Re: [PATCH] xfs: speed up directory bestfree block scanning

[Date Prev][Date Next][Thread Prev][Thread Next][Date Index][Thread Index]

 



On Wed, Jan 03, 2018 at 05:27:48PM +1100, Dave Chinner wrote:
> From: Dave Chinner <dchinner@xxxxxxxxxx>
> 
> When running a "create millions inodes in a directory" test
> recently, I noticed we were spending a huge amount of time
> converting freespace block headers from disk format to in-memory
> format:
> 
>  31.47%  [kernel]  [k] xfs_dir2_node_addname
>  17.86%  [kernel]  [k] xfs_dir3_free_hdr_from_disk
>   3.55%  [kernel]  [k] xfs_dir3_free_bests_p
> 
> We shouldn't be hitting the best free block scanning code so hard
> when doing sequential directory creates, and it turns out there's
> a highly suboptimal loop searching the the best free array in
> the freespace block - it decodes the block header before checking
> each entry inside a loop, instead of decoding the header once before
> running the entry search loop.
> 
> This makes a massive difference to create rates. Profile now looks
> like this:
> 
>   13.15%  [kernel]  [k] xfs_dir2_node_addname
>    3.52%  [kernel]  [k] xfs_dir3_leaf_check_int
>    3.11%  [kernel]  [k] xfs_log_commit_cil
> 
> And the wall time/average file create rate differences are
> just as stark:
> 
> 		create time(sec) / rate (files/s)
> File count	     vanilla		    patched
>   10k		   0.54 / 18.5k		   0.53 / 18.9k
>   20k		   1.10	/ 18.1k		   1.05 / 19.0k
>  100k		   4.21	/ 23.8k		   3.91 / 25.6k
>  200k		   9.66	/ 20,7k		   7.37 / 27.1k
>    1M		  86.61	/ 11.5k		  48.26 / 20.7k
>    2M		 206.13	/  9.7k		 129.71 / 15.4k
> 
> The larger the directory, the bigger the performance improvement.

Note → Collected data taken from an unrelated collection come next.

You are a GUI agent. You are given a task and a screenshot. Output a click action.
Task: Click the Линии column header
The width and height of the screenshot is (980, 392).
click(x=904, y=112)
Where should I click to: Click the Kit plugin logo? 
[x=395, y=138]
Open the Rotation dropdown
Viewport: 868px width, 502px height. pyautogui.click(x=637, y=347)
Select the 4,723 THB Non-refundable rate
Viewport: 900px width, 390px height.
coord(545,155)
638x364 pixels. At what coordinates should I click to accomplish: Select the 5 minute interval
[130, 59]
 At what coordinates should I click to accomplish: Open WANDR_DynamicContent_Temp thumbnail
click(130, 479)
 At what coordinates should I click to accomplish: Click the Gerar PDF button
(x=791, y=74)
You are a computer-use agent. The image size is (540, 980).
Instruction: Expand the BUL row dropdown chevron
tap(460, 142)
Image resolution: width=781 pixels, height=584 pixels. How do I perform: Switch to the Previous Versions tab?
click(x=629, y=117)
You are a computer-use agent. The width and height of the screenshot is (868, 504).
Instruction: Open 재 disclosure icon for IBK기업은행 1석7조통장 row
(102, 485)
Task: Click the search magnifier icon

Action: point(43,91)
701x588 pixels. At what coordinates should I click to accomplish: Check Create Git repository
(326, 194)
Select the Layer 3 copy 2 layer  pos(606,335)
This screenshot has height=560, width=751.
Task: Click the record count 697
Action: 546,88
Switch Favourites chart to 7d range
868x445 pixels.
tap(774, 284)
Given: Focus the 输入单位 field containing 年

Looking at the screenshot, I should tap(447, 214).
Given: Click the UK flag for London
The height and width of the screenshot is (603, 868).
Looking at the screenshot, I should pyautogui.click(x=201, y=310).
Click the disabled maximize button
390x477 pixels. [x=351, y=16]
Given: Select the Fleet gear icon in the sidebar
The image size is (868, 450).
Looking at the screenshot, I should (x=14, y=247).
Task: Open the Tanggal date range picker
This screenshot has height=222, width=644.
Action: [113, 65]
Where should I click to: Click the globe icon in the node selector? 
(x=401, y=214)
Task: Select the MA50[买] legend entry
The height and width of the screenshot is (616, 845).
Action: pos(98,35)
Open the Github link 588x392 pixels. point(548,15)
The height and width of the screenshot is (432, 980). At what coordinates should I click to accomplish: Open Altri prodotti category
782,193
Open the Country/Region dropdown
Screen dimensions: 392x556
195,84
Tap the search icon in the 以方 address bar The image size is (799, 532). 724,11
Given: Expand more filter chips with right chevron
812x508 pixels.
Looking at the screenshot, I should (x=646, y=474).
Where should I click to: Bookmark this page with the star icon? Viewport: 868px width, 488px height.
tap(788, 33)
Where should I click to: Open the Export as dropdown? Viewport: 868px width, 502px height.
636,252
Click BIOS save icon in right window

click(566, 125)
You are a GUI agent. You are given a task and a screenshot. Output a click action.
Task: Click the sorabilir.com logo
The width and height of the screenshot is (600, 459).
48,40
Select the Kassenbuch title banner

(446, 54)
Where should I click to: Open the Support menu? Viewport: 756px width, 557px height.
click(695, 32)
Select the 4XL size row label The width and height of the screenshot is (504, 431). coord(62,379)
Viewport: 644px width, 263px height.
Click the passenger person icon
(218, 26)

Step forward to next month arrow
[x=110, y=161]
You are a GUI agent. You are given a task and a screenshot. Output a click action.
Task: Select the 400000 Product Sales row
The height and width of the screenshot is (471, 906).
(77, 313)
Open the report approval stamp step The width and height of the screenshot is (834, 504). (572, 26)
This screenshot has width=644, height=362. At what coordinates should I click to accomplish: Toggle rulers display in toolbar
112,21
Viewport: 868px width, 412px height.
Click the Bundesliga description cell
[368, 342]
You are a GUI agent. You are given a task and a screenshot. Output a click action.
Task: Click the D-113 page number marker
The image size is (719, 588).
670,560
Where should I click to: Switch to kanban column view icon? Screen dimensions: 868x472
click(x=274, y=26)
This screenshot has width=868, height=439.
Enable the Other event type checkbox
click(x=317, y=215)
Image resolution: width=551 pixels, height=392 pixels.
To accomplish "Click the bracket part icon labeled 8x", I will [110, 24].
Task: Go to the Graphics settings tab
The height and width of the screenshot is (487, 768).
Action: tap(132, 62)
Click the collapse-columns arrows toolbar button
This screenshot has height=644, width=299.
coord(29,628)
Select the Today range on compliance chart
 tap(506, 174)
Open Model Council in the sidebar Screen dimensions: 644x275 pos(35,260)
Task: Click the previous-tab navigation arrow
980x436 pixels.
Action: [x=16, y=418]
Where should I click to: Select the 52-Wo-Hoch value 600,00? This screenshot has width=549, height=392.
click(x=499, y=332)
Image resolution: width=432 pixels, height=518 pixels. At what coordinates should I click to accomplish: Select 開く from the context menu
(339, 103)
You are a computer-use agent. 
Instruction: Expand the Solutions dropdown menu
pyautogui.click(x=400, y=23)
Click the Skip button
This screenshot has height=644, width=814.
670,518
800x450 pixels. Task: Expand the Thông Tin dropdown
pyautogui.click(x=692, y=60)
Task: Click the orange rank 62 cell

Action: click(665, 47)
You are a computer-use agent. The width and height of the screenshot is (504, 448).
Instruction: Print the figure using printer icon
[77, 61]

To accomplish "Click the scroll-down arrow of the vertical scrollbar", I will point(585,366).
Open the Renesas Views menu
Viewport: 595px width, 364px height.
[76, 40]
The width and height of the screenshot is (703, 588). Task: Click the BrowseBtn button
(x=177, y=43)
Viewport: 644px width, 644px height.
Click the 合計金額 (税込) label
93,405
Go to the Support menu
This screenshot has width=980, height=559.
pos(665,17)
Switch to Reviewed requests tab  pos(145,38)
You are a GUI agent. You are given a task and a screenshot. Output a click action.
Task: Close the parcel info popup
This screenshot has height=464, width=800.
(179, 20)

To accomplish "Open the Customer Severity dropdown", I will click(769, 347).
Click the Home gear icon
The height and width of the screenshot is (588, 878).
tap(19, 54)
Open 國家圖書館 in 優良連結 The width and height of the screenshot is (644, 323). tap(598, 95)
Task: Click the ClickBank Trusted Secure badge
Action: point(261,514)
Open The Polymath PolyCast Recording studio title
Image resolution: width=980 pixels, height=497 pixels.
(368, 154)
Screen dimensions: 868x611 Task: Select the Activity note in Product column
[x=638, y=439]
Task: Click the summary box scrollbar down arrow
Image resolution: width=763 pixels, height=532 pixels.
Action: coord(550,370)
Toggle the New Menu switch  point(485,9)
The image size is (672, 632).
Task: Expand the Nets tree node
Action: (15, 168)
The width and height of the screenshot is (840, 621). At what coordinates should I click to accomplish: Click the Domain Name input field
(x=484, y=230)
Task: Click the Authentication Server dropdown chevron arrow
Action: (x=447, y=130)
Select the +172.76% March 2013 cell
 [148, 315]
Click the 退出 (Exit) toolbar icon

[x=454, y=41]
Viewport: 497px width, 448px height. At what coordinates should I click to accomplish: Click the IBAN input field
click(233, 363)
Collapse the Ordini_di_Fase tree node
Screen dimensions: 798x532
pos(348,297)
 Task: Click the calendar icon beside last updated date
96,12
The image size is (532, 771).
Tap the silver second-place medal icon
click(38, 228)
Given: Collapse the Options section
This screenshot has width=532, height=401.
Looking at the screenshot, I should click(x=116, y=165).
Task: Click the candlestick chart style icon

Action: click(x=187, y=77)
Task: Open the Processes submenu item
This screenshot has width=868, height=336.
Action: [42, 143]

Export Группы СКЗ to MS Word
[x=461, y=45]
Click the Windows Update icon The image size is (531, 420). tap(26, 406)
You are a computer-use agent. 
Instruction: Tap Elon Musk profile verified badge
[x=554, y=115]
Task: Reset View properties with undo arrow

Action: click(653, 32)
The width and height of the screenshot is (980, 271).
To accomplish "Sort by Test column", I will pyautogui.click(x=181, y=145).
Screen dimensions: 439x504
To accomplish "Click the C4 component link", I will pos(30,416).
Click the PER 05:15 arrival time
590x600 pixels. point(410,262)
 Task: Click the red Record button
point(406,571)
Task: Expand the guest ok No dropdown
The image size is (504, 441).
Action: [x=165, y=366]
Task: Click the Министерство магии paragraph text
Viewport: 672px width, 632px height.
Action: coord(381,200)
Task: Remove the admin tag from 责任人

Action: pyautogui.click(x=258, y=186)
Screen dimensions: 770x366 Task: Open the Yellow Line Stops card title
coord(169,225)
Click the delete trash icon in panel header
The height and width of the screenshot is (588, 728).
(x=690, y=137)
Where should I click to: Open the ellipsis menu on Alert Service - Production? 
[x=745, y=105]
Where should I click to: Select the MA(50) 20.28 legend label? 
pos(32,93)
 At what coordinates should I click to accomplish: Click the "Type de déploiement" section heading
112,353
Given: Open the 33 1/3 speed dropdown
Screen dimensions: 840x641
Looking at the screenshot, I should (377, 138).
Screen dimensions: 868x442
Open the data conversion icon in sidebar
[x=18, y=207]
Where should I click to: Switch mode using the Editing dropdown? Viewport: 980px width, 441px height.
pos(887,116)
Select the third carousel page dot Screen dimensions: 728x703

FWIW, while this improves the free block scanning code, it still
doesn't really fix the overall problem with the free space index
blocks. The problem there is that the free space index is
essentially a linear array, with one index per allocated data
block in the directory. This array is scanned linearly on every
insert to find the first block with enough free space to hold the
new entry. That, unfortunately, is problematic when new blocks are
always added at the tail of the list. hence we have to scan the
the entire free space index before we find the free space the last
insert added.

That's nasty - the result is that by the time we have 5 million
entries in the directory we have something like 60,000 4k blocks in
the filesystem and only the last one has free space. Hence we're
searching 60,000 entries just to find where to insert the next
entry. The result is this:

		    create time(sec)
File count	 vanilla        patched
 200k		   9.66		   7.37
   1M		  86.61		  48.26
   2M		 206.13		 129.71
  10M		2843.57		1817.39

it goes highly non-linear at above 1M entries in the directory.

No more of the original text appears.